Extracted text:

-- START --

Department of Justice
U.S. Attorney’s Office
District of Alaska

Thursday, October 2, 2014

North Slope Worker Convicted of Tax Crimes

Anchorage, Alaska – U.S. Attorney Karen L. Loeffler announced today that James R. Back, 60, of Soldotna, Alaska, was convicted of seven federal tax crimes in U.S. District Court in Anchorage.  After three days of trial and one hour of deliberations, the jury of eight women and four men convicted Back on all charges.  Back, who is employed by the Alyeska Pipeline Service Company as a pipeline technician at Pump Station One in Prudhoe Bay, was found guilty of filing false 2006, 2007, and 2008 individual income tax returns, and of failure to file his 2009, 2010, 2011, and 2012 returns.  Evidence presented at trial showed that Back earned over $125,000 in wages during each of the prosecution years, yet falsely claimed on the 2006, 2007, and 2008 returns that his wages were zero.  For the years 2009-2012, Back simply failed to file.

Other evidence at trial established that Back contributed over $140,000 to a retirement plan during the prosecution years, had investment accounts worth hundreds of thousands of dollars, owned real estate in the Kenai Peninsula Borough, and purchased over $400,000 in gold and silver bullion during the prosecution years.  Back represented himself at the trial, and argued to the jury that taxation was immoral and unfair, and that he simply refused to submit to it anymore.  He argued that the Alaska Permanent Fund Dividend was not taxable, even though he applied for and received it each year.  He also argued that there was no evidence that state or federal laws applied to him.  Back ignored prior warnings from his employer, his supervisor, the IRS, and a United States Tax Court judge that his arguments were frivolous.

According to witness testimony, Back used a scheme similar to one promoted by Peter Hendrickson of Michigan.  Hendrickson operates a website known as “Lost Horizons” and wrote a book called “Cracking the Code” which promotes the “zero wages” tax evasion scheme.  According to federal court records, in 1992 Hendrickson was convicted of failure to file tax returns and firebombing a Michigan post office on April 16, 1990, and served 21 months in prison.  In 2010, he was sentenced to another 33 months in federal prison for tax crimes, including filing false returns and failure to file.

-- END --

Records supplied:
-- START --

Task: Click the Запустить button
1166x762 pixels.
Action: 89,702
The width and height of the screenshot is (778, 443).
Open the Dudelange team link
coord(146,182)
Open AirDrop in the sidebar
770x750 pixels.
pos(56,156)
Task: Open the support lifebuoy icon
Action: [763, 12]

-- END --

Answer these questions using the tax conviction article above.
1. How many days of trial took place before the jury convicted Back?
2. How much did Back contribute to a retirement plan during the prosecution years?
3. How many months in federal prison was Hendrickson sentenced to in 2010?

1. Three days.
2. Over $140,000.
3. 33 months.